I know this is an old thread, however all these threads are awesome especially this one. There is a new product I have seen out there that would help skid out your logs. Honda powered capstan rope winch. Portable winch makes them, available at Northern Tool for $1500 spendy but will do the job with a skidding cone attached, and a series of blocks (pulleys) that log no problem. Should be showing up used by now for half the price or better.
 
Thanks.

I'd like to have a griphoist. Even a Maasdam puller would be nice. I just need to go get one.
 
tirfor griphoists are real awesome too, I move a lot of boulders on our claim with one of those. They have a slow speed though, 15' will wear you out. Since cruising this thread I can't wait to get back to claim and metal detect for axe heads in the old campsites. Be nice to find an anvil as well. On our first ever trip there we found and old long tooth saw and left it lying there on top of the forest duff thinking it was worthless, I was only interested in nuggets (foolish). I would love a suggestion for a broad axe for hewing, I have been looking on an auction site and there are many available but likely just under half price of what a brand new Swedish one would run. Way out of my budget at the moment though. I am ordering a load of short Doug Fir logs -16ft for firewood and am going to try hewing a beam out of a couple for my smithie as well. My PW anvil gets dew on it overnight even under cover. Sorry this post is all over the place. I guess that if I could get just one piece of advice from all my rambling above it would be how to protect that anvil? Thanks for your time, I'm in no way trying to derail thread. Best to you.
 
My PW anvil gets dew on it overnight even under cover. Sorry this post is all over the place. I guess that if I could get just one piece of advice from all my rambling above it would be how to protect that anvil?
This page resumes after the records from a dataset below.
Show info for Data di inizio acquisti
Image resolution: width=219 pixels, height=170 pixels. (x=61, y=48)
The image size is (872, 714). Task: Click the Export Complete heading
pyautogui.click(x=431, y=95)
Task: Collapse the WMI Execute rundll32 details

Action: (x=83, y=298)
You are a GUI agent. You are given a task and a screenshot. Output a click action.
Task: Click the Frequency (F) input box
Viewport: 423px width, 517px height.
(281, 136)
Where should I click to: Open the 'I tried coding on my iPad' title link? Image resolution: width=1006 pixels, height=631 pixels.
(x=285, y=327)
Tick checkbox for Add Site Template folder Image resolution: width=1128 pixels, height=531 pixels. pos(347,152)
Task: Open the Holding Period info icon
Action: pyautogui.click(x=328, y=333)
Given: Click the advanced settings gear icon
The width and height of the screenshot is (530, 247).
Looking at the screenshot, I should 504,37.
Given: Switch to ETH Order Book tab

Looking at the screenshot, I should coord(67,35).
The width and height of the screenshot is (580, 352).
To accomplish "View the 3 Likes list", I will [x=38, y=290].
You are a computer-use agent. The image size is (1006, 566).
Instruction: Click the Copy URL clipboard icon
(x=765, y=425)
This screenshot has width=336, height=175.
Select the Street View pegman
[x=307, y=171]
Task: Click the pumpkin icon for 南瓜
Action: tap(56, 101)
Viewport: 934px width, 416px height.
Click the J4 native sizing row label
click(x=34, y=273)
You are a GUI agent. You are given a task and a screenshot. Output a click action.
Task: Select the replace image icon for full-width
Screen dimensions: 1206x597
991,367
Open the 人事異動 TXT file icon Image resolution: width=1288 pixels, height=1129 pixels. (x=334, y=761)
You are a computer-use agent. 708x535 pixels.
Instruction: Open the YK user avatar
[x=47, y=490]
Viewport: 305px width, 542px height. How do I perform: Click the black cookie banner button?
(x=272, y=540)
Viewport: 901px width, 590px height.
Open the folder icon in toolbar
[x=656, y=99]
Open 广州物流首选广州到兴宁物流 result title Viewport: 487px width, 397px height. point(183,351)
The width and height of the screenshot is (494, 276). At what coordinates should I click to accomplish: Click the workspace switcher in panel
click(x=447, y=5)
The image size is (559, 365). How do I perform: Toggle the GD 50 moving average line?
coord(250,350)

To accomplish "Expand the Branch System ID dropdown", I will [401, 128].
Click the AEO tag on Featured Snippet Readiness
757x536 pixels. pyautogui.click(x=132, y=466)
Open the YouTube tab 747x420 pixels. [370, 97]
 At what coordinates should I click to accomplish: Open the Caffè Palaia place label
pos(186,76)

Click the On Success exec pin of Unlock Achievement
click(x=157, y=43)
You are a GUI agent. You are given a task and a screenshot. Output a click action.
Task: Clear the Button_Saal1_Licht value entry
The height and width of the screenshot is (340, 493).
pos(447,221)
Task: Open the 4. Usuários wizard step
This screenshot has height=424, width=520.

Just spray it with WD-40 or Boeshield (long storage) and toss a BBQ cover over it. You might need to cap the horn so it doesn't poke thru. If you get high winds you'll want to secure the cover somehow. I put my anvil and stand up on a concrete paving stone to protect the wood from little critters in the soil.

Happy hunting out there for whichever metals you choose to look for. And bring that saw in!!!!!!

On a side note, the paving stone thing reminded me, I also keep my splitting block set up on 3 bricks to keep the bottom from rotting out. And I toss a piece of sheet metal over the top to keep the rain off. It works! A good splitting block deserves protection.